**SUPPLIED PASSAGE:**
Member of the Johor State Legislative Assembly for Simpang Jeram
- Incumbent
- Assumed office 9 September 2023
- Preceded by: Salahuddin Ayub (PH–AMANAH)
- Majority: 3,514 (2023) 170 (2026)

Faction represented in Johor State Legislative Assembly
- 2023–: Pakatan Harapan

Personal details
- Born: Nazri Abdul Rahman 1967 (age 58–59) Muar, Johor, Malaysia
- Party: National Trust Party (AMANAH)
- Other political affiliations: Pakatan Harapan (PH)
- Occupation: Politician
- Profession: Engineer

= Nazri Abdul Rahman =

Malaysian politician and engineer

Nazri bin Abdul Rahman (born 1967) is a Malaysian politician and engineer who has served as Member of the Johor State Legislative Assembly (MLA) for Simpang Jeram since September 2023. He is a member and Division Deputy Chief of Bakri of the National Trust Party (AMANAH), a component party of the Pakatan Harapan (PH) coalition. He was Head of the Simpang Jeram Service Centre Economic Bureau and Head of the Engineering Department of the Muar Municipal Council (MPM). He is also presently the only AMANAH Johor MLA.

**EXERCISE INSTRUCTIONS:**
A - Copy out the Nazri Abdul Rahman profile from "Member of the Johor State Legislative Assembly for" to "(2023) 170 (2026)".
B - Carry on the Nazri Abdul Rahman profile, starting right after its final sentence.

[Entries pointing to words and elements]
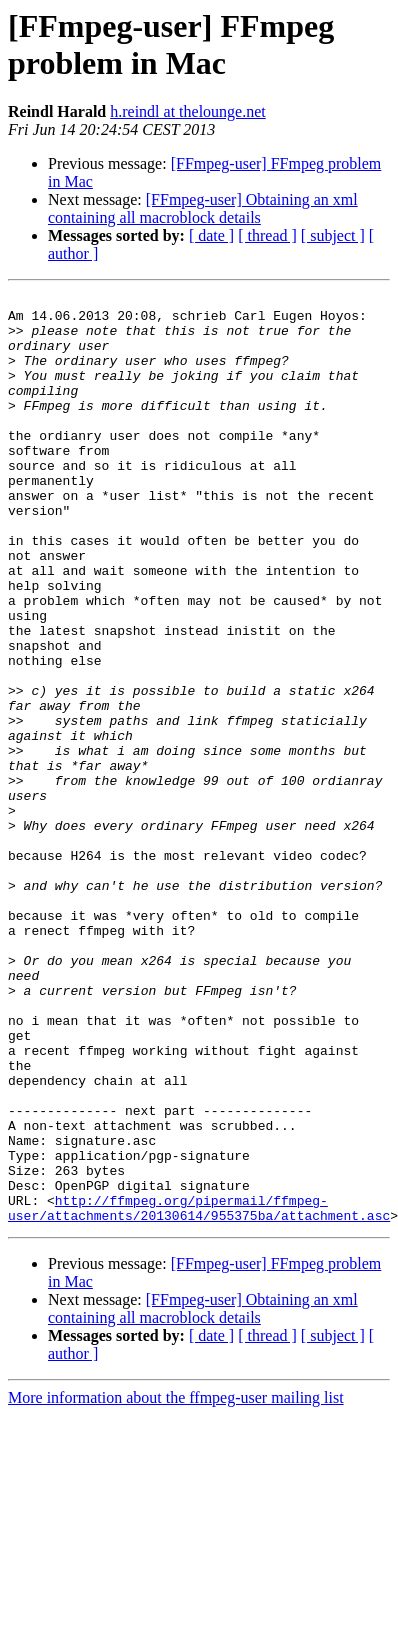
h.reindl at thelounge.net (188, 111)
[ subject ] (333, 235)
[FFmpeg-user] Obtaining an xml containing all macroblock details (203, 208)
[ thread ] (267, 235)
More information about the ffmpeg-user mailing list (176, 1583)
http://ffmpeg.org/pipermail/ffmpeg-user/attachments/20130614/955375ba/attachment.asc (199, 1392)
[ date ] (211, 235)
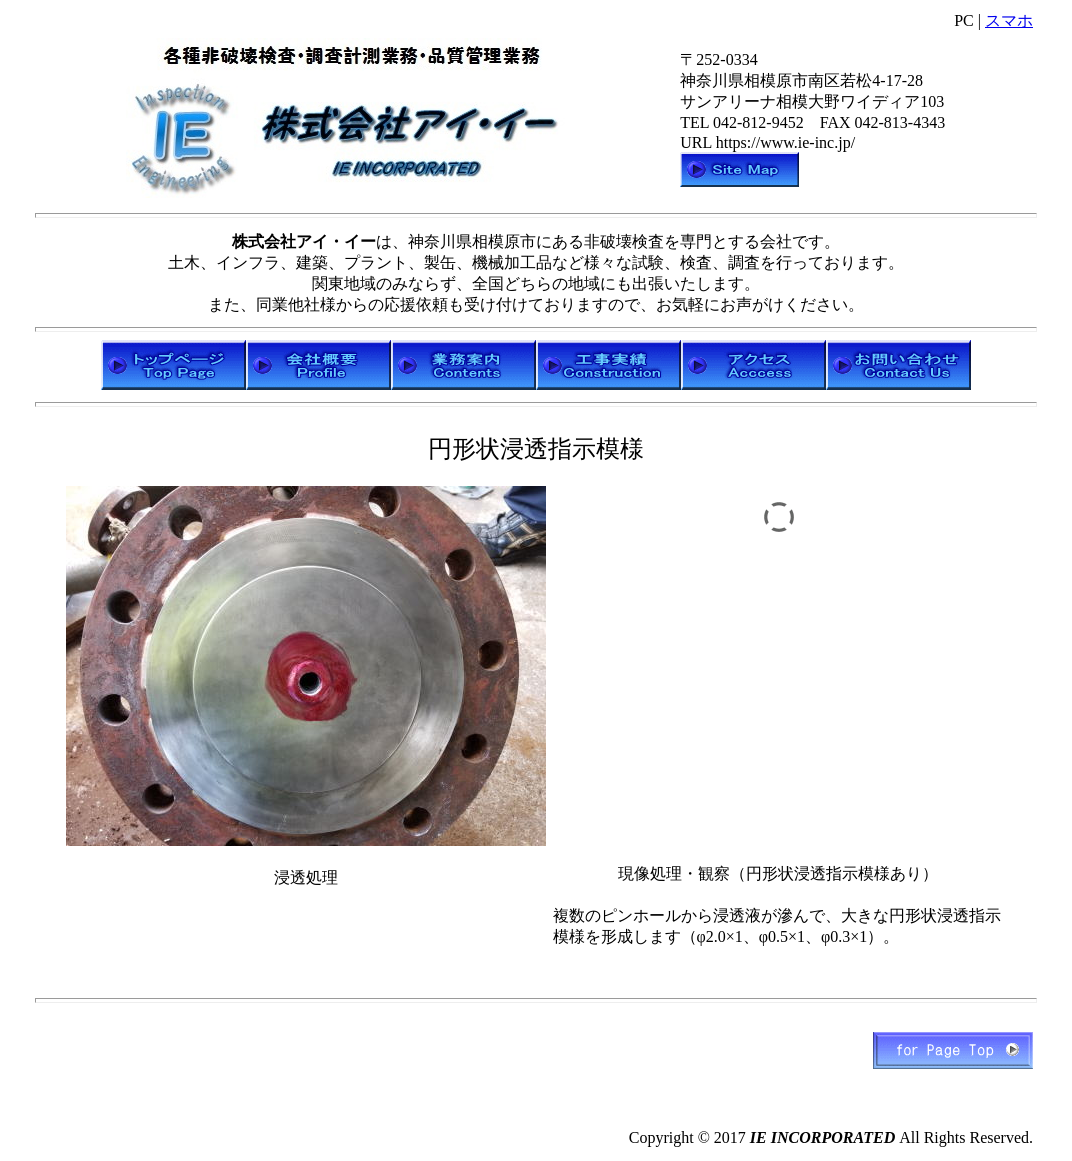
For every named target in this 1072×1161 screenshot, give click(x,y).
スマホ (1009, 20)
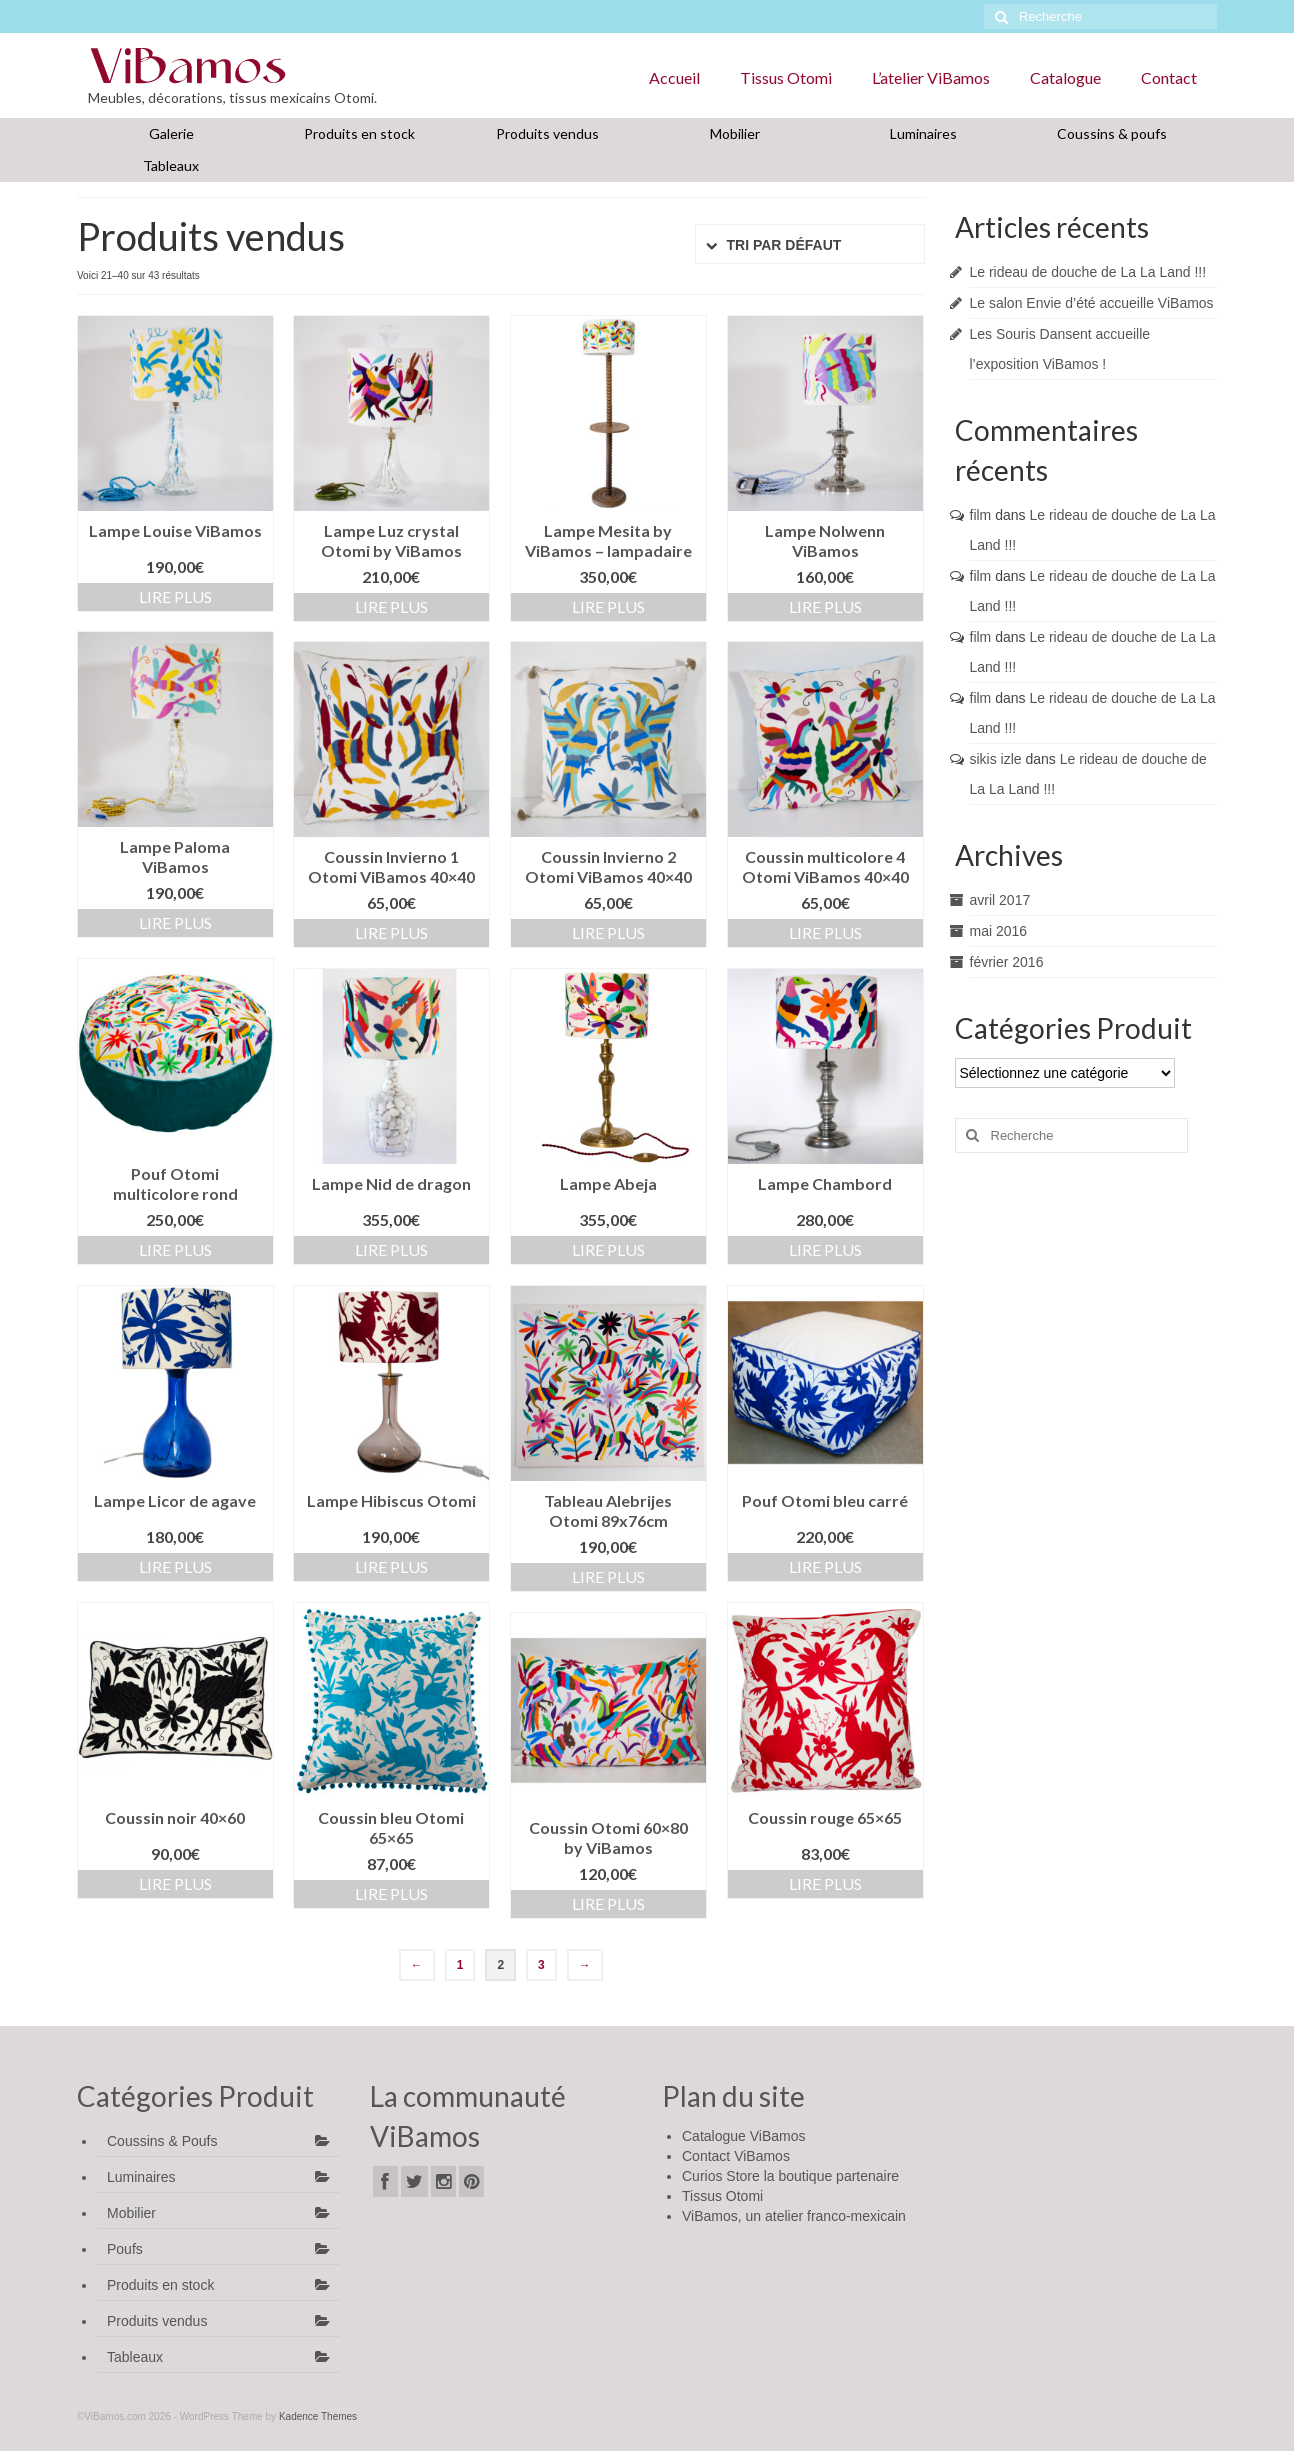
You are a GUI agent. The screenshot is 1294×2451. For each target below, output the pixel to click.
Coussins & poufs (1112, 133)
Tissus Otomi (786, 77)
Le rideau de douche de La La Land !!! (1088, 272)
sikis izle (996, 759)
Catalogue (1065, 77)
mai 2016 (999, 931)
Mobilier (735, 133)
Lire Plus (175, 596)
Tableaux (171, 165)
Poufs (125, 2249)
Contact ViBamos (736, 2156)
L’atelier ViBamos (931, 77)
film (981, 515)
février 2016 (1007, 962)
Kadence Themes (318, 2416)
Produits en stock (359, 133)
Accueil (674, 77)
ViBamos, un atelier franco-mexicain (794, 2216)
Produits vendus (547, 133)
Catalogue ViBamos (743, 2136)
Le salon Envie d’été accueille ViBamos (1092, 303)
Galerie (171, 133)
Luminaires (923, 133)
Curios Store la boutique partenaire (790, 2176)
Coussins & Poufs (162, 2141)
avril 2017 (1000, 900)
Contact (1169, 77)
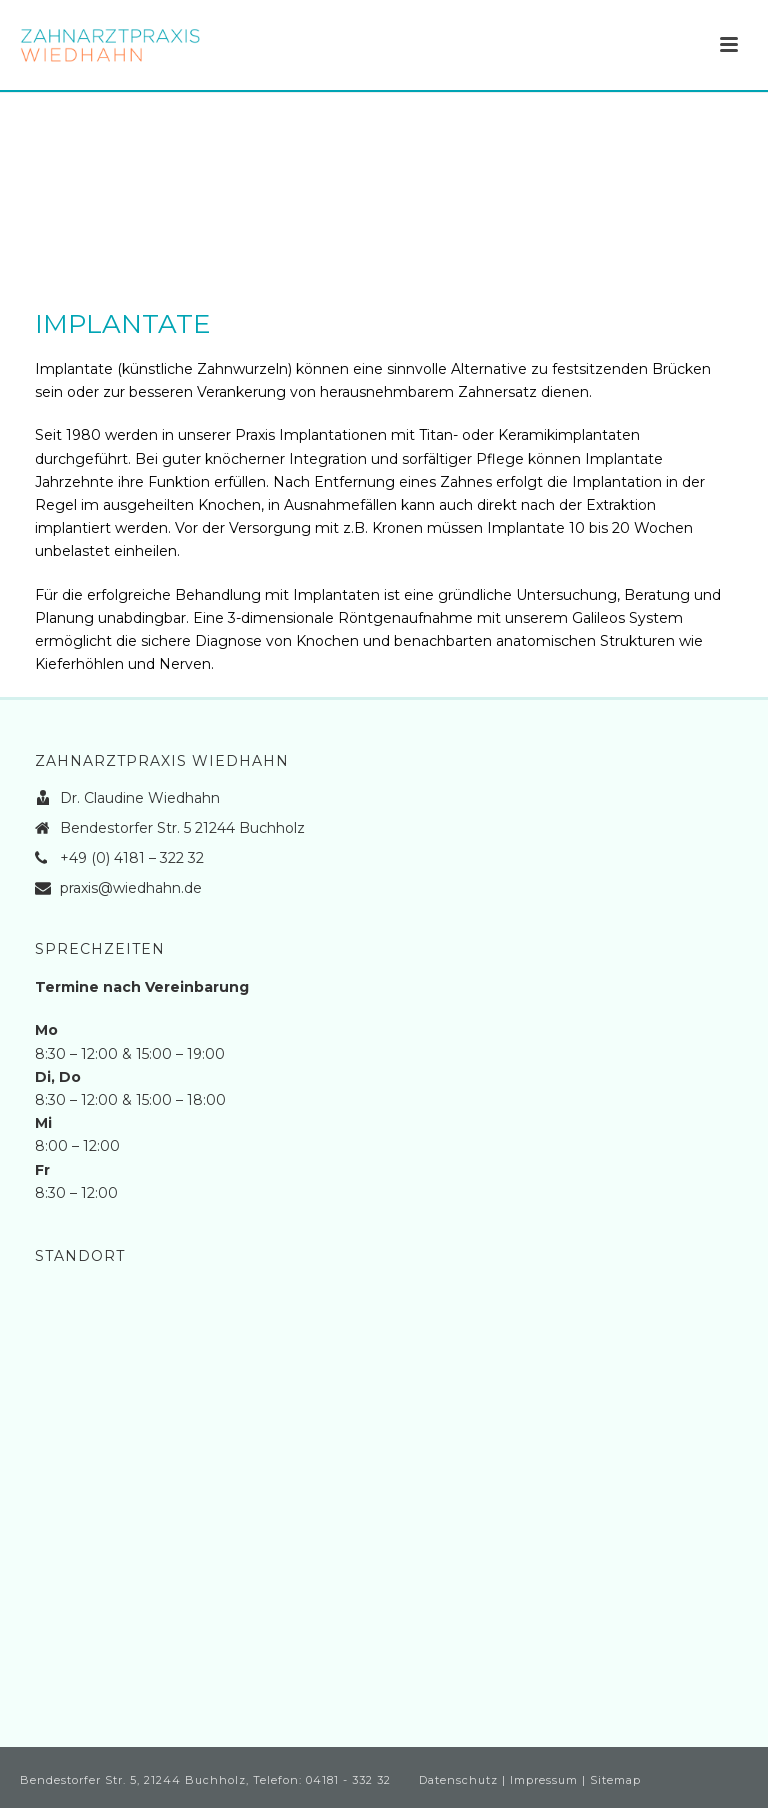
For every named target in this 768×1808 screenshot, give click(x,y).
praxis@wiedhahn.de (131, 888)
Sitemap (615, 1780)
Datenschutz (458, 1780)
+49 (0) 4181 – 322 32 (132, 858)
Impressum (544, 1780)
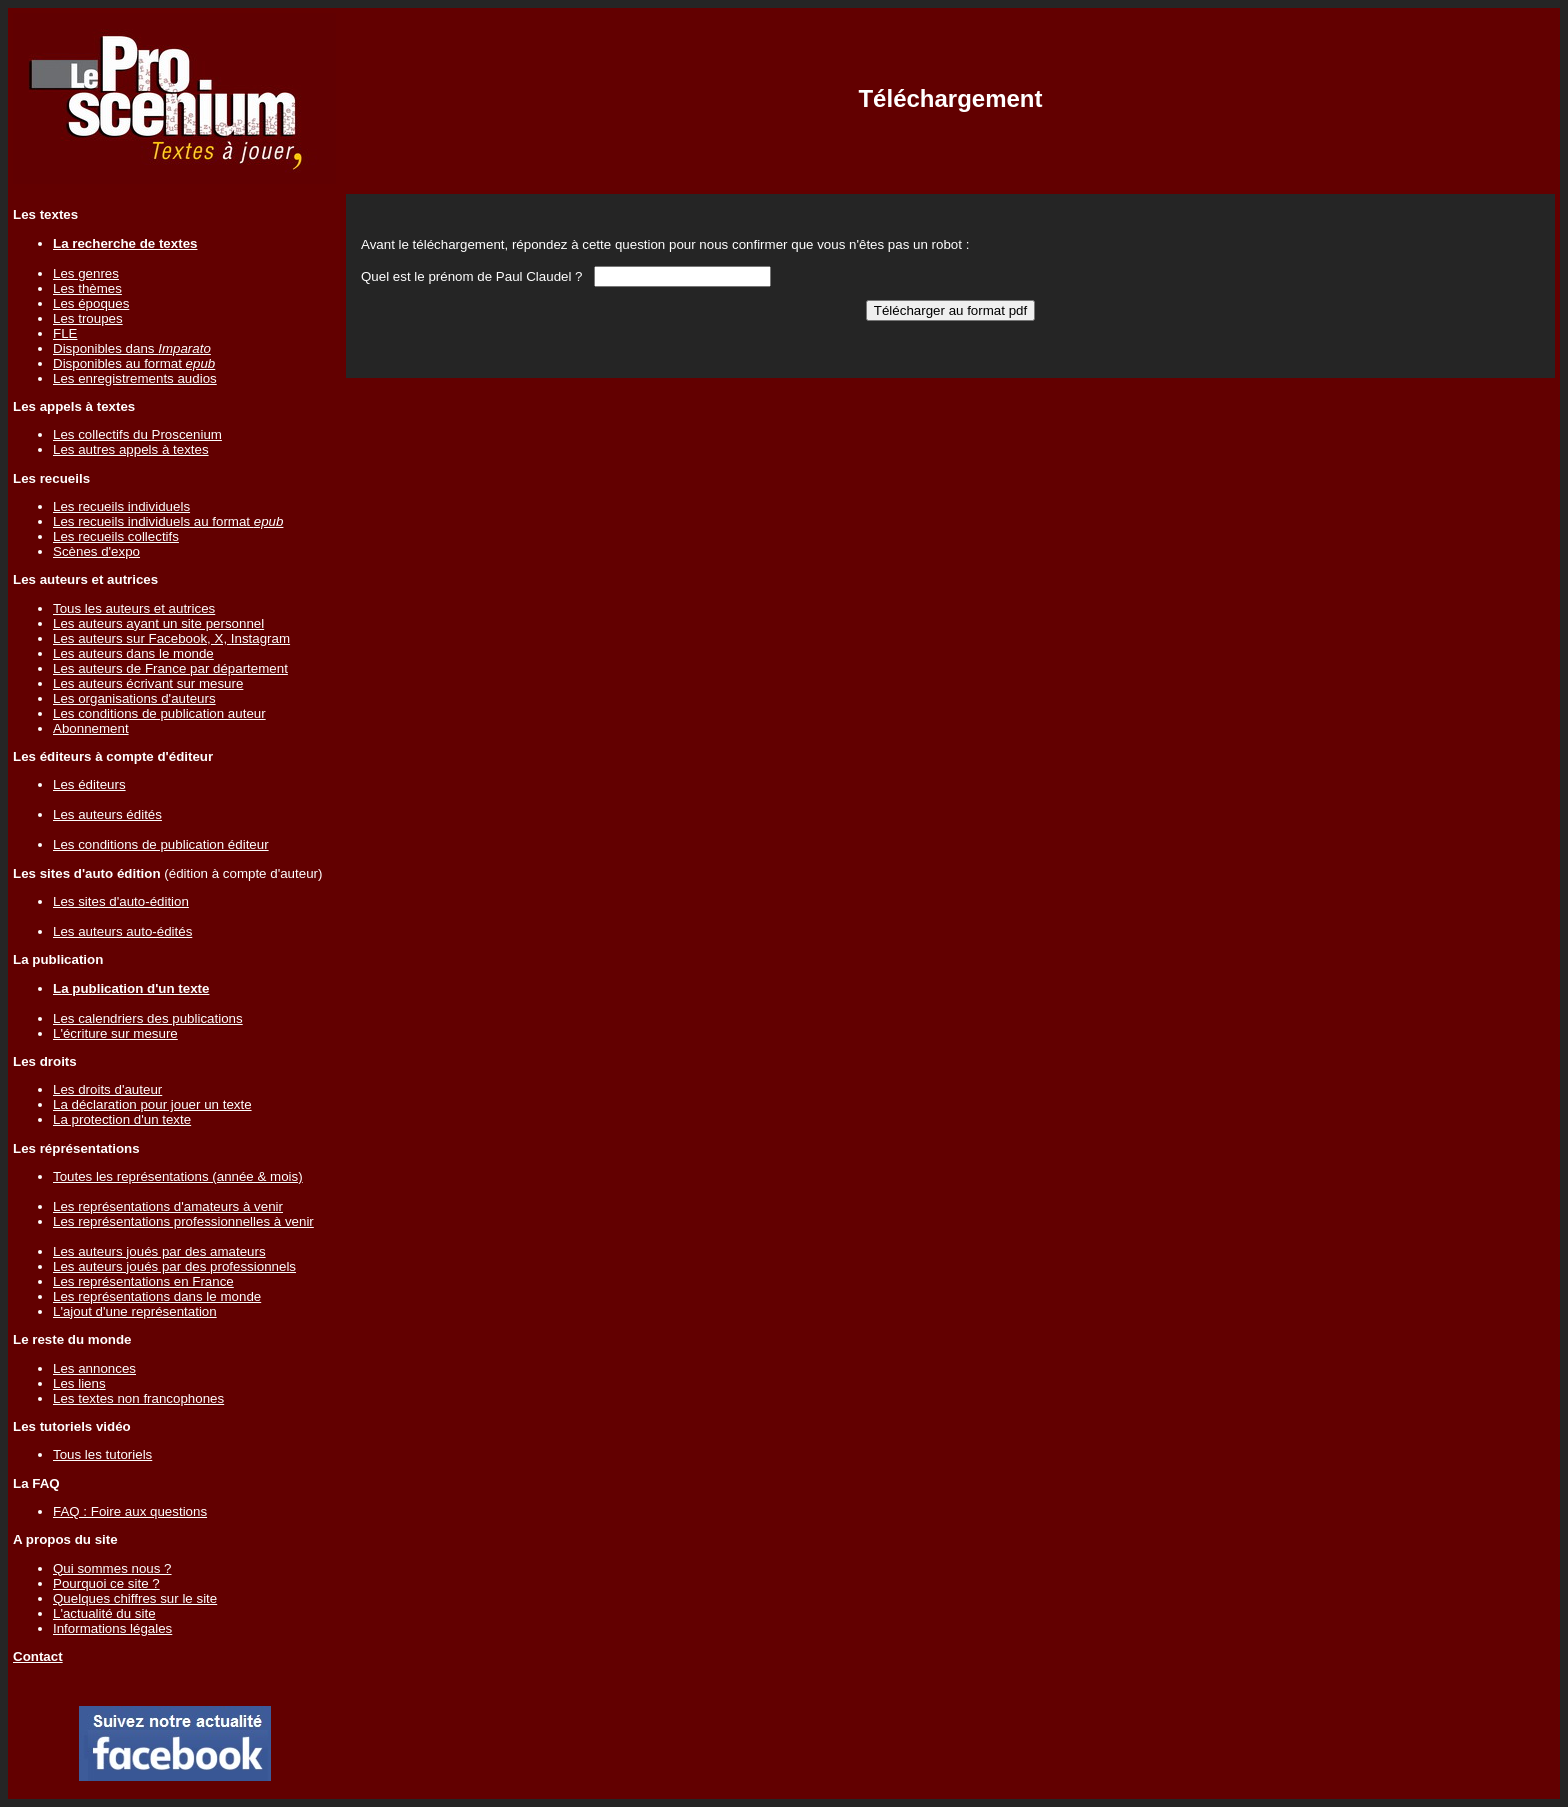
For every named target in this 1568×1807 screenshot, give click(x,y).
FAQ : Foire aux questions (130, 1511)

**ANSWER LIST:**
A -
Member of the Johor State Legislative Assembly for Simpang Jeram
- Incumbent
- Assumed office 9 September 2023
- Preceded by: Salahuddin Ayub (PH–AMANAH)
- Majority: 3,514 (2023) 170 (2026)

B -
== Political career ==
=== Member of the Johor State Legislative Assembly (since 2023) ===
==== 2023 Simpang Jeram by-election ====
In the 2023 Simpang Jeram by-election held on 9 September 2023 due to the vacancy of the state seat as a result of the death of its MLA Salahuddin Ayub on 23 July 2023, Nazri made his electoral debut after being nominated by PH to contest the state seat. He won the seat and was elected into the Johor State Legislative Assembly as the Simpang Jeram MLA for the first term after defeating Mohd Mazri Yahya of Perikatan Nasional (PN) and independent candidate S. Jeghanaathan by a majority of 3,514 votes. Nazri attributed his victory to the hard work and strong partnership as well as cooperation between the PH and Barisan Nasional (BN) election machineries. Before and after his election as the Simpang Jeram MLA, he recalled his experience with Salahuddin which the latter had advised him to always serve the Simpang Jeram people and always treat them as his family members. He also noted the advice of Salahuddin that strengthened his perseverance to champion the fate and welfare of the Simpang Jeram people and carry on the legacy of Salahuddin. Moreover, he shared that his experience working with Salahuddin made him more comfortable working behind the scenes, working more and talking less in helping to resolve issues faced by the Simpang Jeram people and improving their welfare and socioeconomics. In addition, he established his priorities as the Simpang Jeram MLA ranging from addressing flood and drainage issues, developing and providing more facilities for young people, looking into the welfare of the elderly, keeping the plans of Salahuddin on track to carrying on the implementation of the Rahmah initiative initiated by Salahuddin. On 14 September 2023, Nazri officially took his oath of office and was sworn in as the Simpang Jeram MLA.

== Personal life ==
Nazri is married to his wife Siti Seri Azura Ahmad.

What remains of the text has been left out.